Tak hanya perbaiki definisi, urutan sembilan jenis kekerasan seksual pun diusulkan supaya disusun berdasarkan gradasi ringan ke berat, yakni dimulai dari pelecehan seksual, pemaksaan perkawinan, pemaksaan kontrasepsi, pemaksaan aborsi, perkosaan, eksploitasi seksual, pemaksaan pelacuran, perbudakan seksual, dan penyiksaan seksual.
Terkait dengan jenis kekerasan seksual, pada naskah RUU 2020, Komnas Perempuan mengusulkan agar kekerasan berbasis jender siber (KBGS)– dalam hal menggunakan teknologi informasi dan transaksi elektronik-masuk dalam tindak pidana kekerasan seksual. Sebelumnya KBGS tidak masuk dalam naskah 2017. KBGS diusulkan masuk dalam naskah penyempurnaan karena setahun terakhir kasus KBGS naik signifikan.
Bagaimana tanggapan DPR atas usulan penyempurnaan tersebut ? Dari pengamatan selama RDPU berlangsung, ada hal yang agak berbeda dengan situasi ketika RUU tersebut dibicarakan di Komisi VIII DPR pada periode lalu. Kali ini, mayoritas anggota DPR yang duduk di Baleg, memberikan dukungan atas RUU tersebut termasuk mengapresiasi usulan penyempurnaan NA dan naskah RUU yang disampaikan Komnas Perempuan.
Para anggota Baleg mengakui urgensi dari RUU Penghapusan Kekerasan Seksual untuk mencegah, menghentikan praktik kekerasan seksual, serta melindungi para korban. Catatan Tahunan Komnas Perempuan yang mengungkapkan laporan kekerasan seksual yang terus meningkat, namun tidak payung hukum untuk menghentikan praktik kekerasan seksual.
Christina Aryani, anggota Fraksi Partai Golkar mencontohkan, pemaksaan perkawinan, terutama terkait perkawinan anak yang terjadi tapi tidak ada ancaman hukum bagi orang tua yang membiarkan anaknya menikah di usia anak. “Soal KBGS, masyarakat masih belum peduli terhadap masalah ini,” ujar Christina mendukung pembahasan RUU tersebut dimulai.

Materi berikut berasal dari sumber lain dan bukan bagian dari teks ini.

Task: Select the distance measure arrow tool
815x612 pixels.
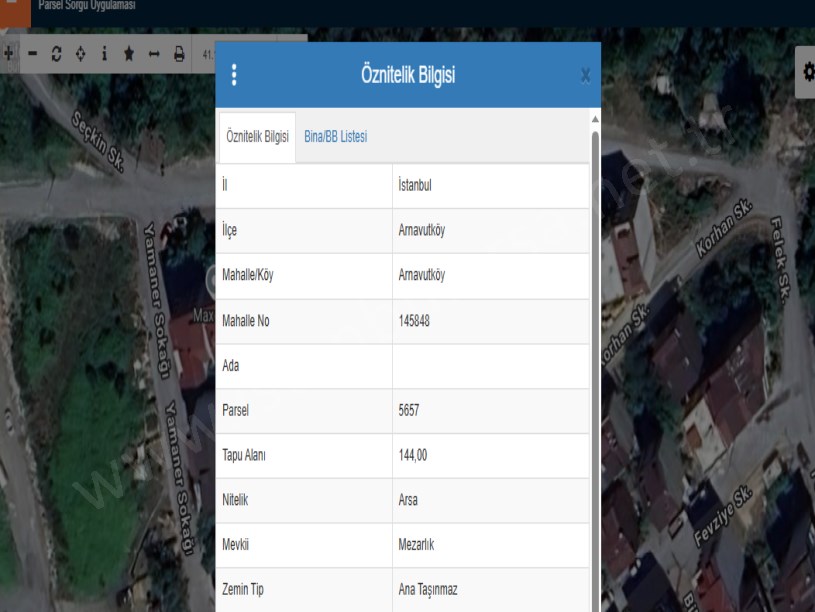Action: (x=154, y=53)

Putra Nababan, dari Fraksi PDI-Perjuangan bahkan menegaskan, paparan Komnas Perempuan menunjukkan betapa RUU Penghapusan Kekerasan Seksual sangat dibutuhkan. “Setiap hari, semakin lama kita menunda RUU ini, semakin tinggi juga pelaporan dan tindak kekerasan seksual,” tegas Putra.

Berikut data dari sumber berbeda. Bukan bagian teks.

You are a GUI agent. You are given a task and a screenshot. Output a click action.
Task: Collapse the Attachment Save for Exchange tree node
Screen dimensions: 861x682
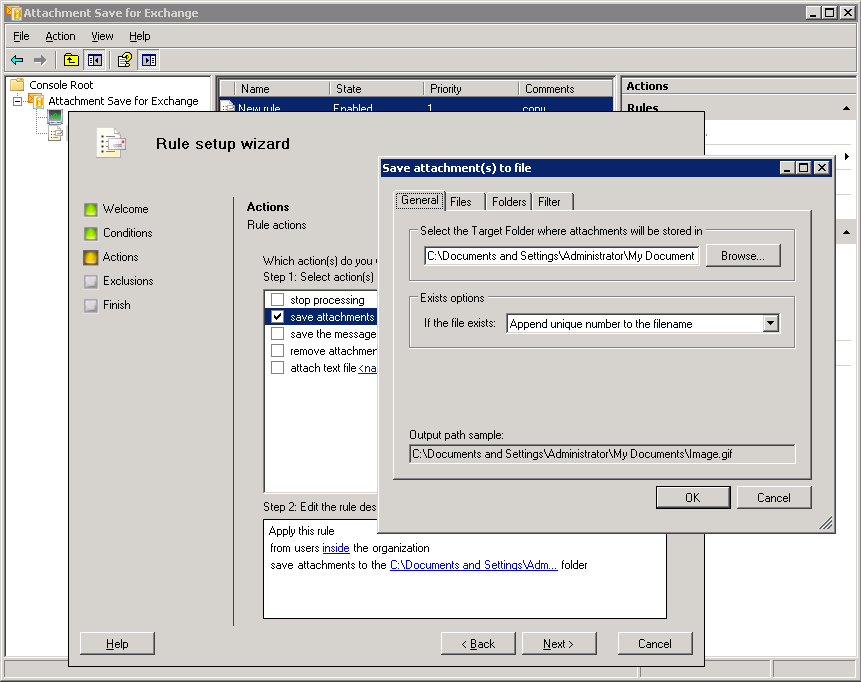click(x=17, y=101)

Dalam RDPU tersebut, suara-suara penolakan keras atas RUU tersebut, nyaris tidak terdengar (lagi). Namun sejumlah anggota Baleg meminta kajian atas RUU tersebut harus dilakukan komprehensif. Muzzamil Yusuf dari Fraksi Partai Keadilan Sejahtera meminta agar Baleg memberikan kesempatan kepada lembaga/kelompok kajian lain untuk memberikan masukan seperti Komnas Perempuan.
Diah Pitaloka dari Fraksi PDI-Perjuangan mengakui RUU Penghapusan Kekerasan Seksual memang tidak akan menyelesaikan semua persoalan, namun secara substansi dari RUU tersebut sangat jelas, yakni masyarakat saat ini berhadapan dengan tindak kekerasan seksual dan negara harus berperan melindungi warga negaranya.
Meski baru pertemuan pertama, setidaknya perjalanan RUU Penghapusan Kekerasan Seksual sudah mendapat titik terang. Proses legislasi memang baru dimulai lagi. Karena itu, dukungan publik untuk mengawal proses RUU ini menjadi sangat penting.